DeepSeek R1 is completely open source and its API cost is almost 50 times less than O1.
On the AER Benchmark, DeepSeek R1 scored about 57%, just behind the O1 model.
DeepSeek R1 is tested on coding problems and reasoning tasks, and it performs very well.
DeepSeek R1 can create a web page with specific features, such as a button that shows random jokes and changes the background.
DeepSeek R1 can create a web app that takes text input and uses an external API to generate an image.

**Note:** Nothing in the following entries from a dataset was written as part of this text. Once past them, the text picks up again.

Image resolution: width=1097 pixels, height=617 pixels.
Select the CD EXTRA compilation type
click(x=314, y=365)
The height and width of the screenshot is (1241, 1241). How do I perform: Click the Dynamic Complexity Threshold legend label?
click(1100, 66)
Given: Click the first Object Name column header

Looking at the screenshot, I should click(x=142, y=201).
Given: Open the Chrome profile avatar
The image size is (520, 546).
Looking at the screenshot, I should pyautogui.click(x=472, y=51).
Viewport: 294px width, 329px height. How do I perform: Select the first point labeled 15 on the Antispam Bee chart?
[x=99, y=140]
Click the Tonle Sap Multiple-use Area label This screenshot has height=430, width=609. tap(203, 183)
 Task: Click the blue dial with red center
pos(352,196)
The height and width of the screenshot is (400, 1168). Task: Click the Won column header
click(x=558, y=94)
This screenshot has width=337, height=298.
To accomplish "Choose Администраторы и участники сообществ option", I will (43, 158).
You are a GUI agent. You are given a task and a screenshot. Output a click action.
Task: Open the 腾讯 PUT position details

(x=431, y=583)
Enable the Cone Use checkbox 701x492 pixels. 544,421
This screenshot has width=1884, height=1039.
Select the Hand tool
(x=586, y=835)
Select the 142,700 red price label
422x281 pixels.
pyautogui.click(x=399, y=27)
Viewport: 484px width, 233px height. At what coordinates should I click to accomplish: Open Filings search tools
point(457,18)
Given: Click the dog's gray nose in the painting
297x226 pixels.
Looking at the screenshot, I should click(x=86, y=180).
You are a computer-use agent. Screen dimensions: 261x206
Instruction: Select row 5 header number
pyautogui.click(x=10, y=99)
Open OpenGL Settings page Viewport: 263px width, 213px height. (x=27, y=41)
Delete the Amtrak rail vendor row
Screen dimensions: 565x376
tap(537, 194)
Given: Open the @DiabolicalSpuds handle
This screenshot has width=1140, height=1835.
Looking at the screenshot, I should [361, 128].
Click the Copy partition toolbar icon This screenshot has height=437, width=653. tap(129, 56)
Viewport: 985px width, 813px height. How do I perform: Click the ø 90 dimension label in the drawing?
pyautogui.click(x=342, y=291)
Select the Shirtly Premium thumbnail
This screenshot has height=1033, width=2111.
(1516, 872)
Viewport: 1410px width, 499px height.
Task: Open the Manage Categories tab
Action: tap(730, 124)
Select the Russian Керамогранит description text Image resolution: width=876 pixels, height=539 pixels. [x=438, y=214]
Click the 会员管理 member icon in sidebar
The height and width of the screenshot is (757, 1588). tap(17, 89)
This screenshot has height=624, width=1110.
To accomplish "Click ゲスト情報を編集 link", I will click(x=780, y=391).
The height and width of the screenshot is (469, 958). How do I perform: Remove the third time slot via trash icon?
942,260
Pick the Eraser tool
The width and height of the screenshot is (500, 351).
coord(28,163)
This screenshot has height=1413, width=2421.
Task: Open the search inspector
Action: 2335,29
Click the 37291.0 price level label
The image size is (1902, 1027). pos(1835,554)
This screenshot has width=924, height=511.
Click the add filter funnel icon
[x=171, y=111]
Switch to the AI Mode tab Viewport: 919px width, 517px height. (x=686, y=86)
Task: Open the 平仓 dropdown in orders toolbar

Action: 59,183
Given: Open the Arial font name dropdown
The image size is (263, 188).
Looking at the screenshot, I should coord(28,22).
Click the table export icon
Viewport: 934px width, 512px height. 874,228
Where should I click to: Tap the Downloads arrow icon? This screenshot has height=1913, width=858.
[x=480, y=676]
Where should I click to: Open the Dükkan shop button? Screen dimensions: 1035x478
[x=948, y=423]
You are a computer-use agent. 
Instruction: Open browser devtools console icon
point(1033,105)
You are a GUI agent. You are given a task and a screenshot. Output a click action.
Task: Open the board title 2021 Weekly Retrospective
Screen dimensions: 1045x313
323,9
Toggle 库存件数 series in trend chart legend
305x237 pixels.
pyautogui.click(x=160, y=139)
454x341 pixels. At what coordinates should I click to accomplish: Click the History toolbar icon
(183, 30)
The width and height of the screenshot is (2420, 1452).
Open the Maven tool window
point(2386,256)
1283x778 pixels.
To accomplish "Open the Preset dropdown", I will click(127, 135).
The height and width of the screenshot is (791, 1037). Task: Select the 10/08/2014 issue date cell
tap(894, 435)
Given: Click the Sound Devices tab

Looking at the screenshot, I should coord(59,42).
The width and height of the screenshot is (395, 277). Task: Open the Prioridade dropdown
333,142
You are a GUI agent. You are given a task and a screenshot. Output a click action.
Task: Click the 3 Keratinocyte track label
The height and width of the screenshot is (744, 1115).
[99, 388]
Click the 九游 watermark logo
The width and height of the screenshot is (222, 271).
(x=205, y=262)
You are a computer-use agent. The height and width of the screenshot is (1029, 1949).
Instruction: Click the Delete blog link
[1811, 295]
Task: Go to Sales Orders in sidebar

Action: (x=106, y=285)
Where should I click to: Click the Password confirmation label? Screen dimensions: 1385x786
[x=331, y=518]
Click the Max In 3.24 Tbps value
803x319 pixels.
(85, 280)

DeepSeek R1 can provide detailed documentation on how to run the app and create the project structure.
DeepSeek R1 can fix errors in the code and provide corresponding instructions.
DeepSeek R1 can create a detailed tutorial to visually explain the Pythagorean theorem using minim.
DeepSeek R1 can pick up small changes in the prompts and reason accordingly.
DeepSeek R1 can handle modified versions of famous problems, such as the trolley problem and the Monty Hall problem.
DeepSeek R1 can provide correct answers for modified versions of problems, such as the Schrödinger's cat paradox.
DeepSeek R1 can solve simple problems, such as measuring exactly six liters using two jugs.
DeepSeek R1 has a guardrail on top of it to prevent it from generating responses on certain topics.
DeepSeek R1 is an impressive model, especially on coding and reasoning tasks.